When performing the assessment of a DE tool and more generally the benchmarking of several DE methods, it is important to carefully design the simulated data, trying cover as many scenario as possible. In particular, it could be useful generate simulated data having
different number/percentage of DE genes
different number of samples in an experimental conditions
different fold change levels (if using a fold-change criteria to simulate DE genes)
Simulating different scenario allows studying strengths and weaknesses of DE methods, and provide a more fair and robust way to evalute tool performance.
One of the most characterizing features of scRNA-seq count tables is the strong sparsity they show. The zero values present in these data could be linked both to biological and technigal causes. Indeed, while a portion of zeros actually represents genes having null expression values (biological zeros), many of them are artifactual values introduced by the sequencing procedure (technical zeros) as a consequence of the co-occurrance of two main factors: the fixed, limited sequencing depth imposed by the instruments and the heavy skewness of gene expression values internally to each smaple. So, technical zeros represent a portion of information that got lost during gene expression measurement.

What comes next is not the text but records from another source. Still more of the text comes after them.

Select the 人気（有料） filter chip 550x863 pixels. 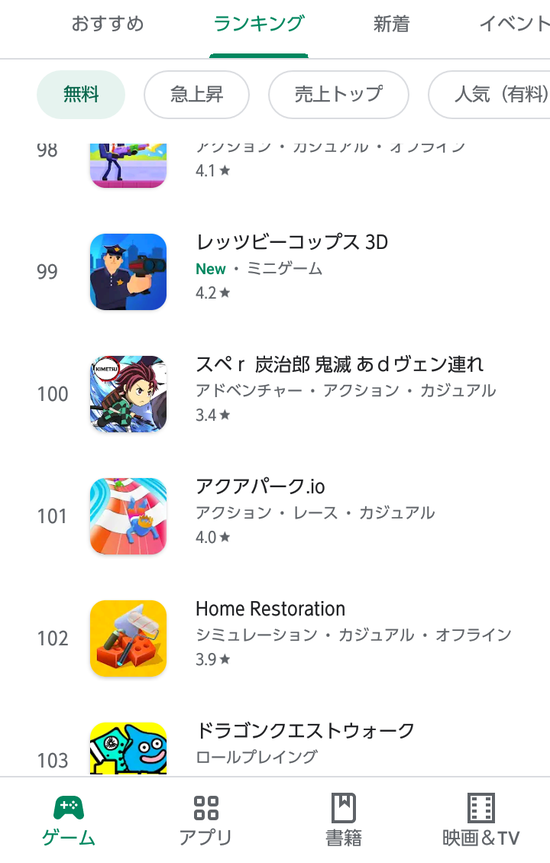tap(490, 95)
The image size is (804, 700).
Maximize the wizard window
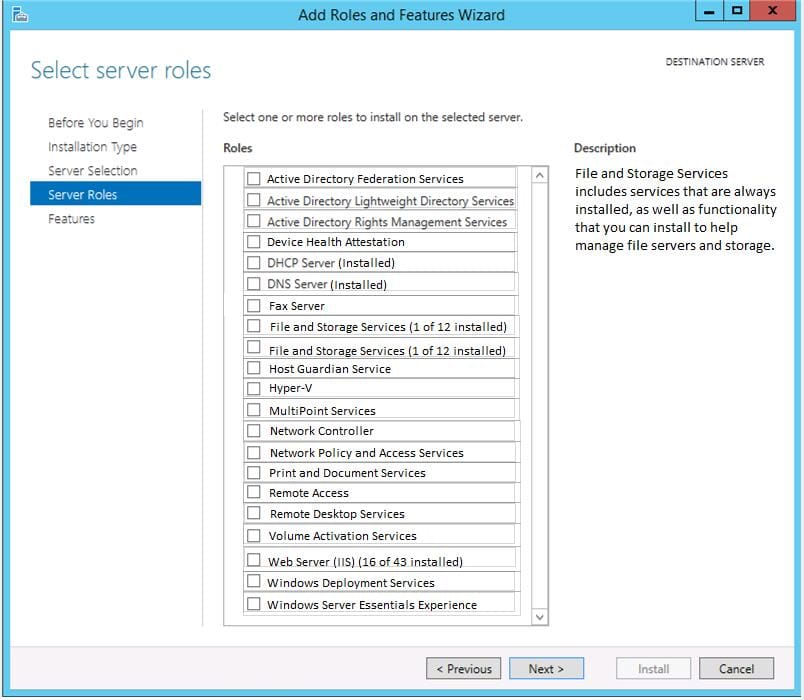click(737, 11)

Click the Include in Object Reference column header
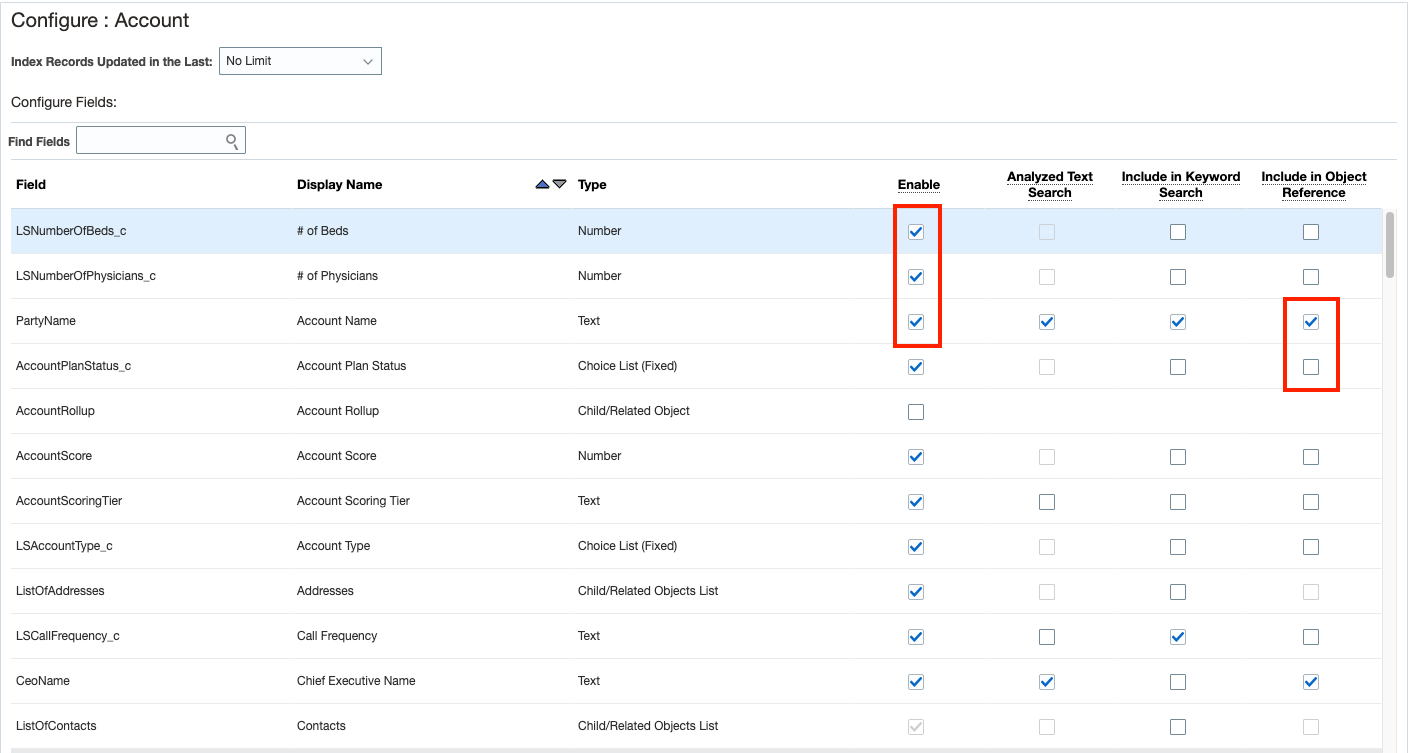click(x=1312, y=184)
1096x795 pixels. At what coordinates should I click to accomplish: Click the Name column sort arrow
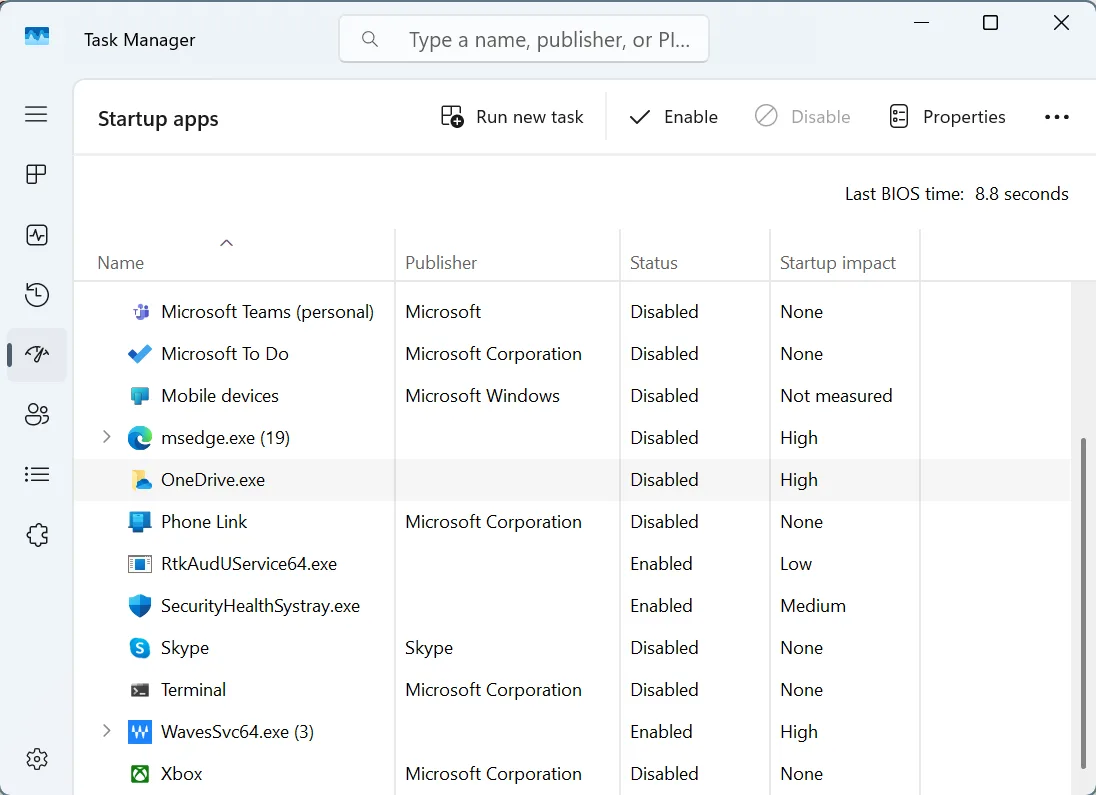(x=226, y=242)
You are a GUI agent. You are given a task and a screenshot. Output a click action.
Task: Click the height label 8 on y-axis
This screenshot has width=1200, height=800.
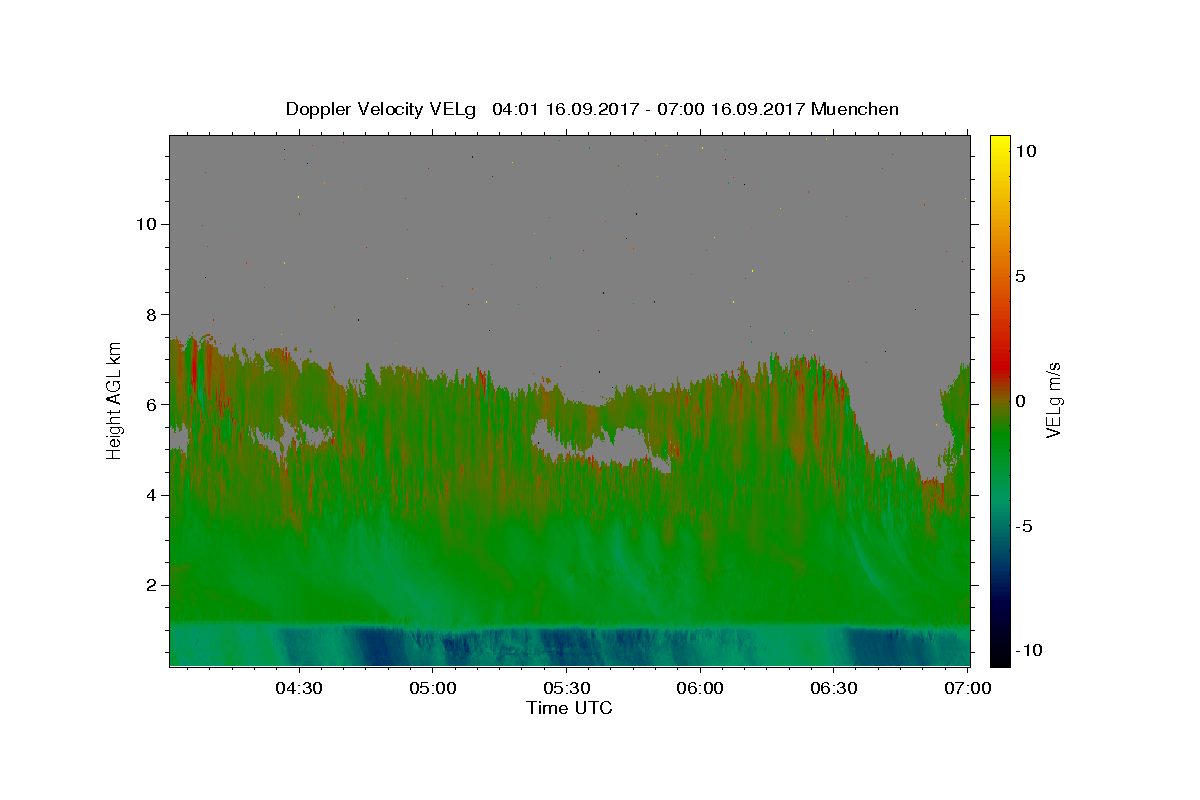coord(149,314)
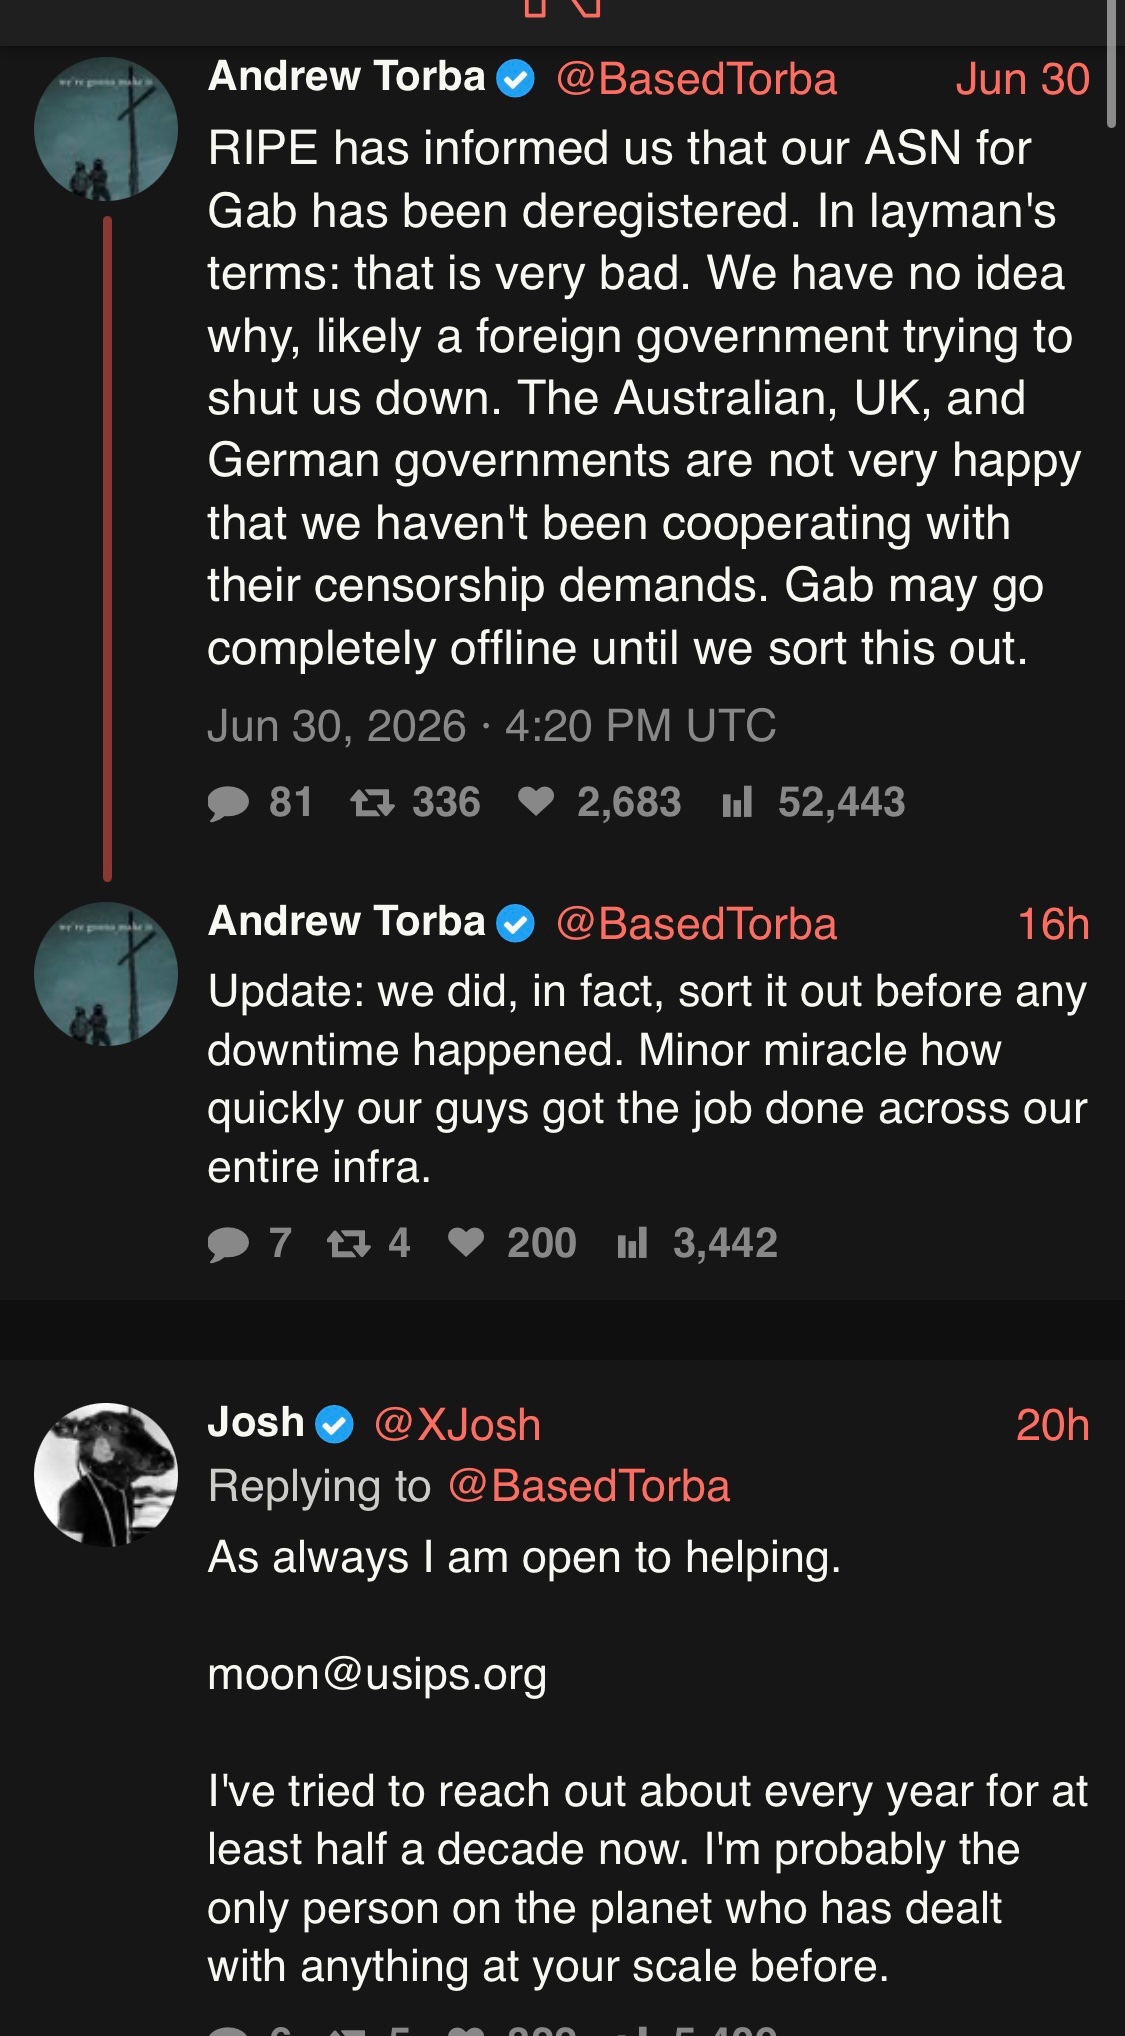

To address this issue, many zero-imputation tools have been released in recent years that try to recover the information masked by the sequencing step. In this framework, researchers may be interested in benchmarking already available tools for zero-imputation or to test for a newly developed method performance. SPARSim allows users to create their set of synthetic datasets on which to perform these tests, with the fundamental feature of giving them the golden standard expression values to use when evaluating zero-imputation methods results. In particular, the above mentioned sim_abundance matrix given as output when simulating a dataset via SPARSim procedure provides the TRUE gene expression values (unknown when performing a real experiment) prior to the sequencing experiment. As a consequence, sim_abundance count table can be used as the ground truth about gene expression level when assessing the count tables processed with one or more zero-imputation methods.
As an example, one may want to test for changes in different tools performance when varying the sparsity level of data, i.e. when simulating the sequencing of the same data with different different sequencing depth levels. This can be simulated producing a set of simulations in which, starting from the same intensity and variability values and the same number of conditions and replicates (and, as a consequence, of samples), the lib_size values diminish progressively from the first to the last scenario, causing the related dataset sparsity to grow. In this framework, the sim_abundance golden standard is the same for all the datasets. After having applied the selected zero-imputation tool(s), the obtained SPARSim count table(s) can be compared with the ground truth to test for the goodness in recovering lost information.
This could be done, for example
comparing the heatmaps on presence/absence data obtained from the ground truth and the zero-imputed data
computing similarity measure between ground truth and zero-imputed data (e.g. Sum of squared error, Pearson correlation coefficient, etc.)
studying how the biological structure of the data is maintained (e.g. comparing clustering and/or dimensionality reduction results based on sim_abundance matrix and the zero-imputed count tables).